(321i) Fabrication of Tin-Doped Indium Oxide Nanowires for Dye-Sensitized Solar Cells

alternative energy sources have been the focus of research for the scientific community for decades. Compared with other sources, solar energy offers advantages such as being completely renewable, low operating cost, and environmental friendliness. The solar cell is an important class of devices that harvest solar energy and produce electricity. Among different types of solar cells, dye sensitized solar cells (DSSC) are promising and conventionally the photo-sensitized anode and the cathode are made of thin films. Nanowires (NWs) are widely investigated because of their potential applications in nanoscale devices and sensors. Nanowire-based DSSCs are more advantageous than their thin-film or nanoparticle-based counterparts due to the former’s enhanced charge collection efficiency in the radial direction and faster charge transport in the axial direction. Tin-doped indium oxide (ITO) nanowires boast high conductivity and high transmittance in the visible spectra of sunlight and plays critical roles in DCCSs.

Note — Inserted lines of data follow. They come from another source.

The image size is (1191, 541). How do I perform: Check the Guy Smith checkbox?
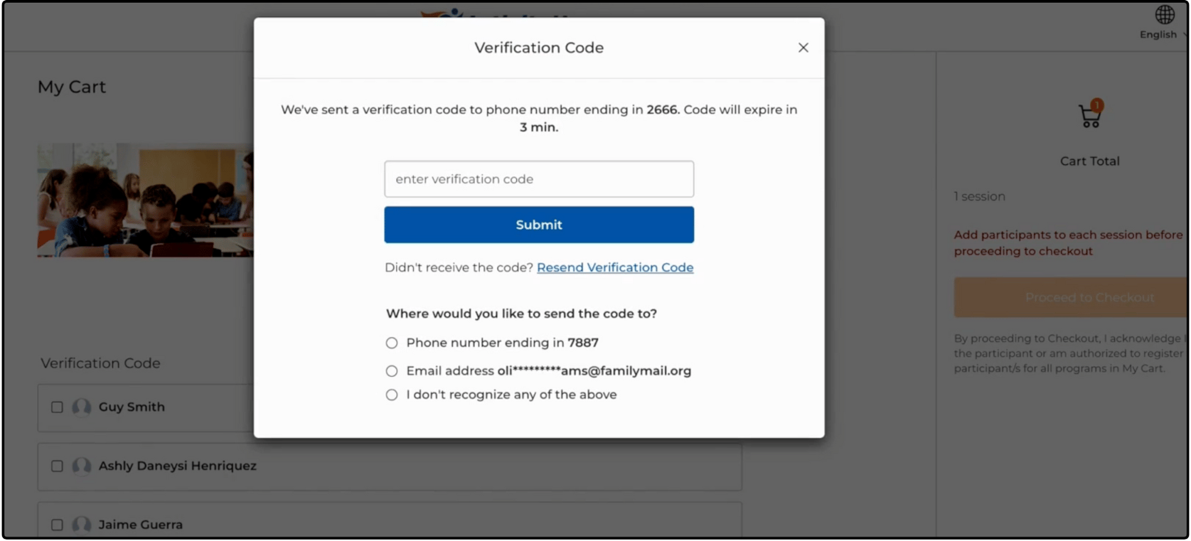pos(57,407)
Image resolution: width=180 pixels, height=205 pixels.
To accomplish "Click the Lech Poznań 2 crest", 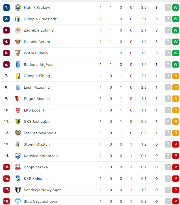I will click(18, 87).
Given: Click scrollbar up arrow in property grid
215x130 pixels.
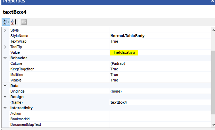Looking at the screenshot, I should point(213,30).
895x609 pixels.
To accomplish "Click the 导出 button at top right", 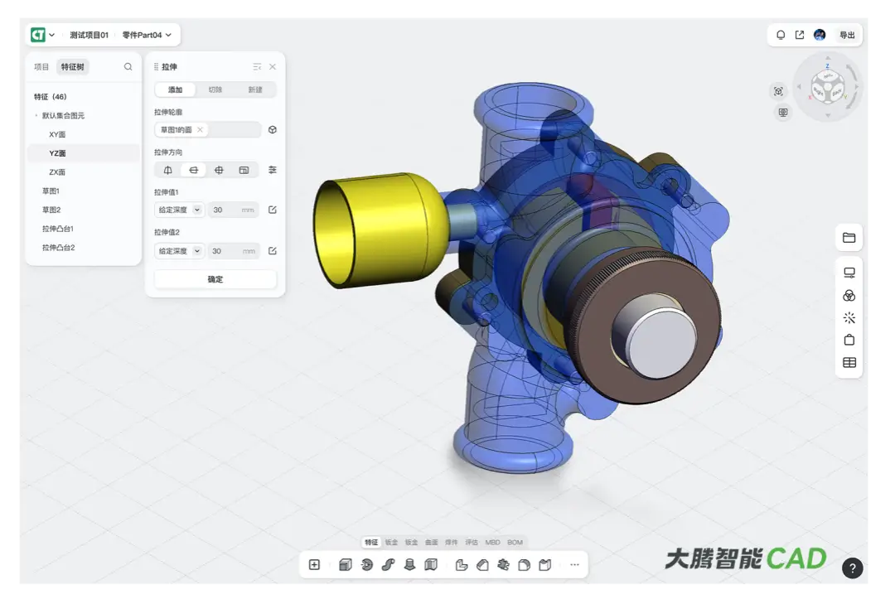I will [x=846, y=35].
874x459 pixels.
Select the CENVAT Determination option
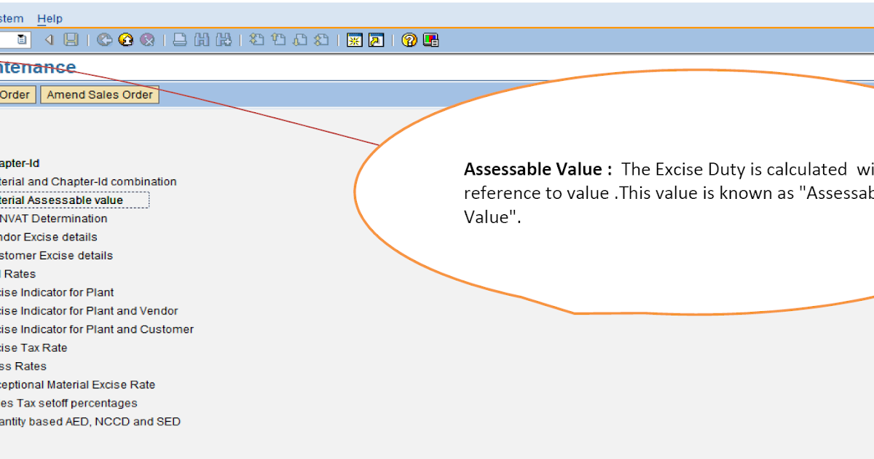[53, 219]
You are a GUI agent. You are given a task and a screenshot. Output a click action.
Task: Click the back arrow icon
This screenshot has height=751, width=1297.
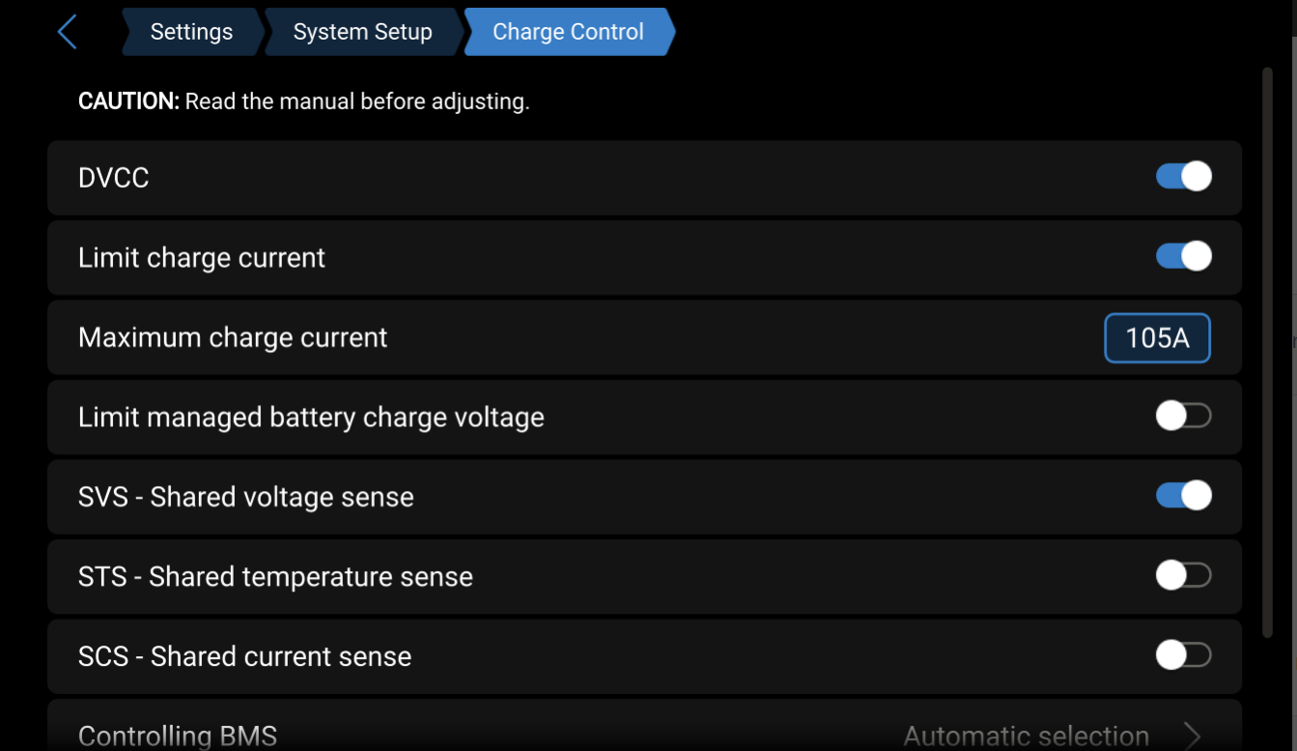pos(67,32)
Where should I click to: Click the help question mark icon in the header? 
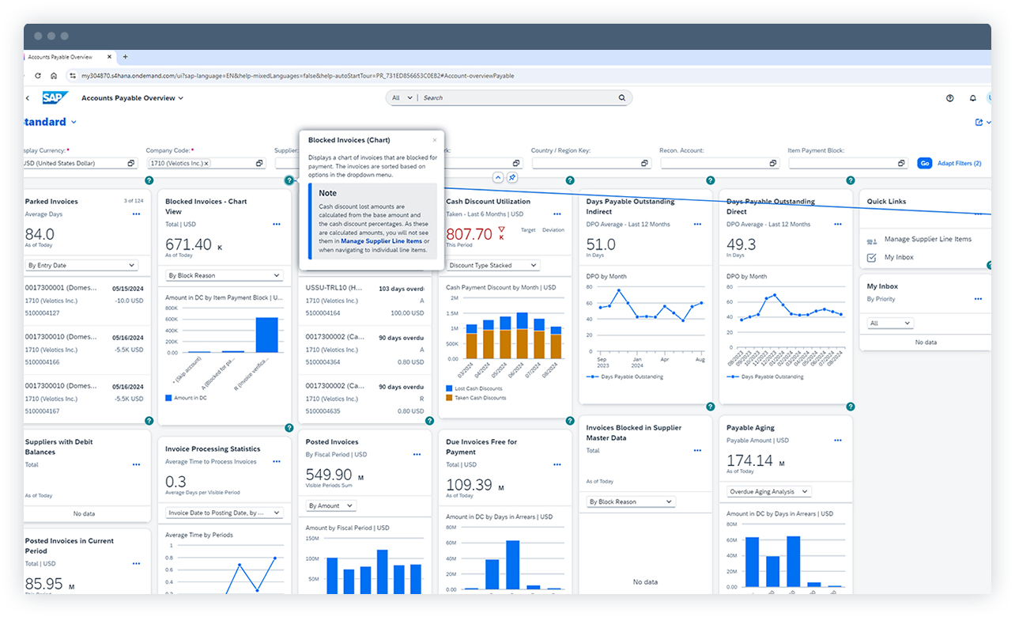click(949, 97)
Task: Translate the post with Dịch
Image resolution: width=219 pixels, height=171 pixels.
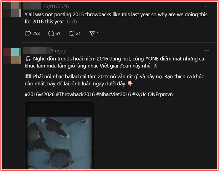Action: [72, 22]
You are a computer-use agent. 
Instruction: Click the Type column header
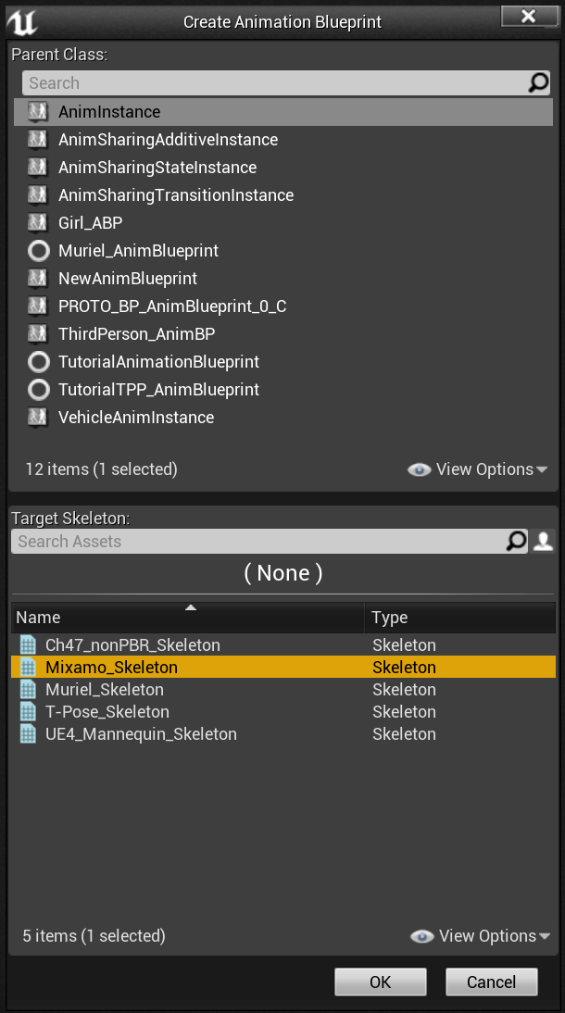tap(460, 617)
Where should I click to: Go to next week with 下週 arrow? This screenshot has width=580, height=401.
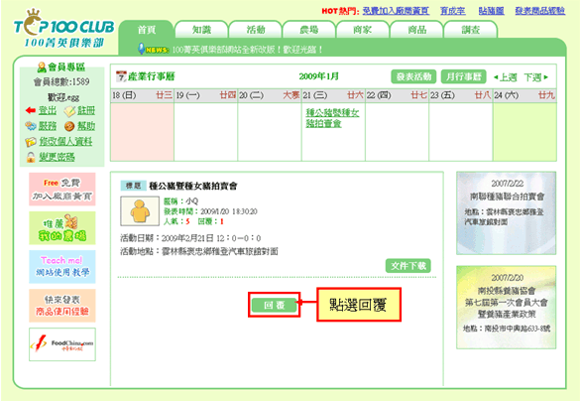point(536,77)
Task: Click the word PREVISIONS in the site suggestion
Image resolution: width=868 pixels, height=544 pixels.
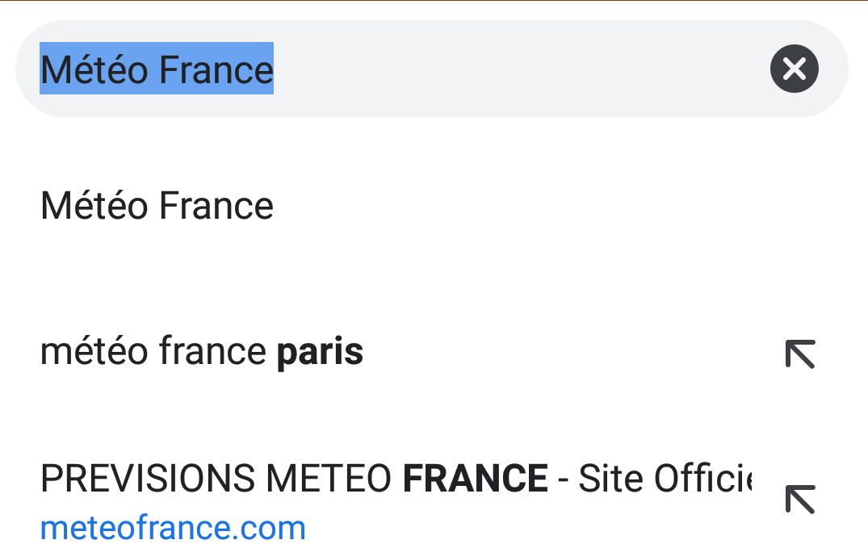Action: click(148, 478)
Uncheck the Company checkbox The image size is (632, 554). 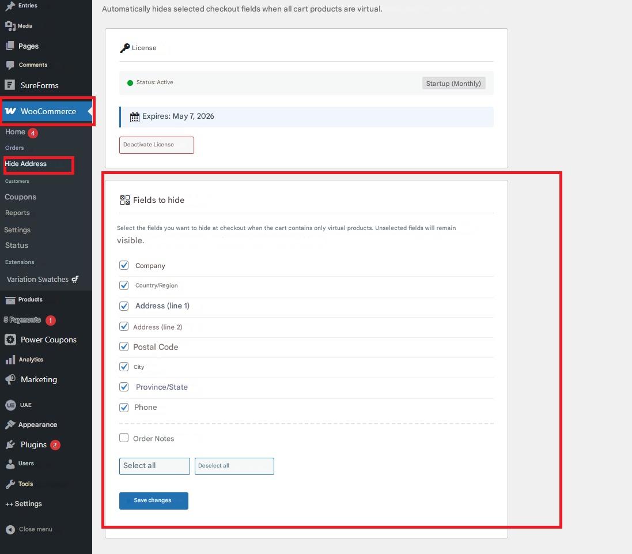pyautogui.click(x=124, y=265)
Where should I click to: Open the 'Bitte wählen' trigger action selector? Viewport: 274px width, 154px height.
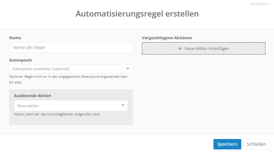(67, 106)
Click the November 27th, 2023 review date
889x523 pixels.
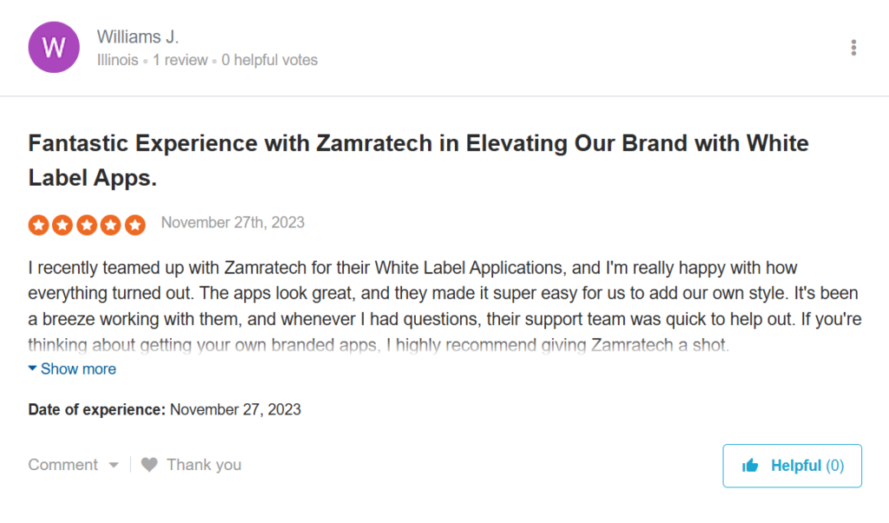click(233, 222)
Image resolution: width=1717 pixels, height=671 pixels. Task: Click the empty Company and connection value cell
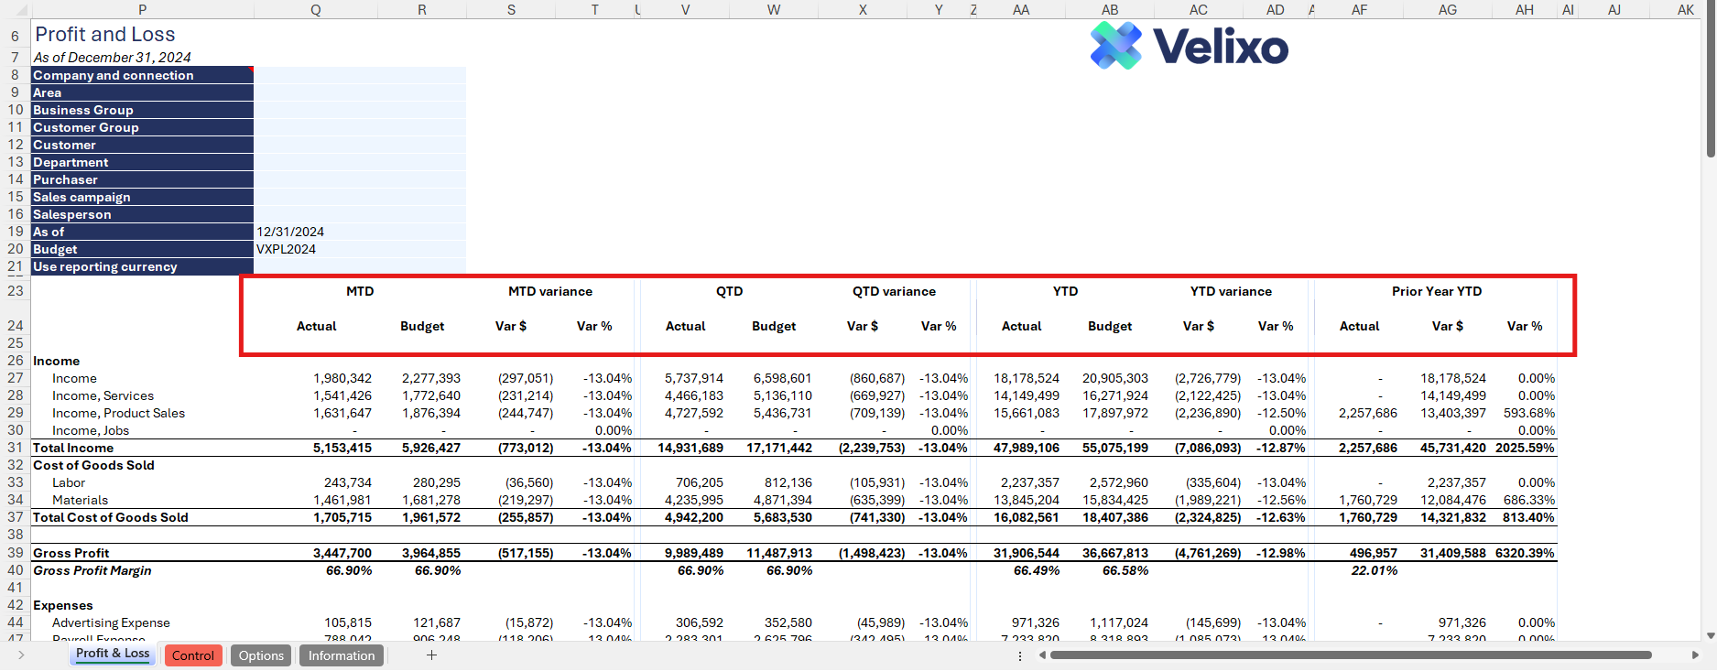(359, 75)

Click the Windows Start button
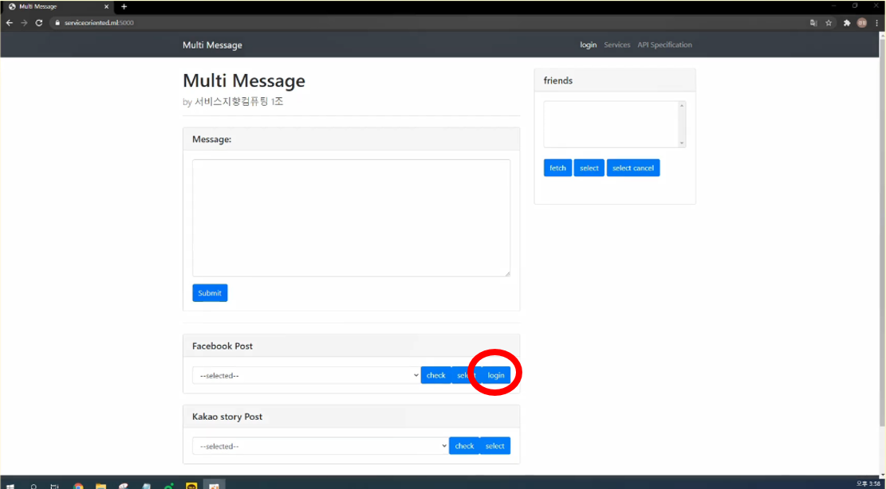coord(10,484)
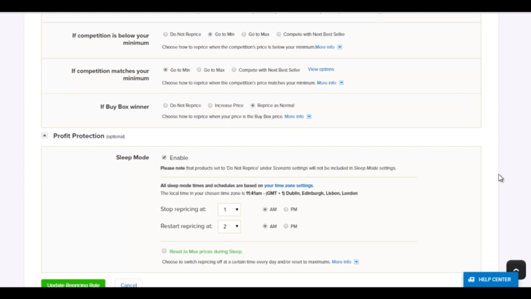531x299 pixels.
Task: Select Increase Price for Buy Box winner
Action: (210, 105)
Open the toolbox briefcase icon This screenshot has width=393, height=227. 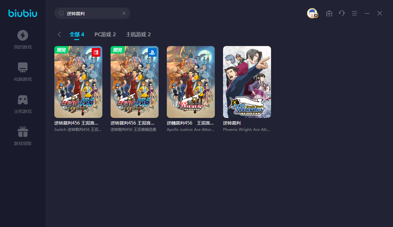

In this work, free-standing ITO nanowires were synthesized via a vapor transport method on ITO-coated glass substrate. These nanowires have uniform diameters of ~ 200 nm and their length can be tailored in the range of 5-50 µm by controlling the growth time. A liquid phase deposition technique is used to deposit ~ 20nm-thick TiO₂ layers on NW surfaces. The coating crystallizes in anatase phase upon calcination, as evidenced by Raman spectroscopy and transmission electron microscopy. The electrical and optical properties of these core-shell nanowires are presented, which make them promising materials as the photoanode in DSSCs.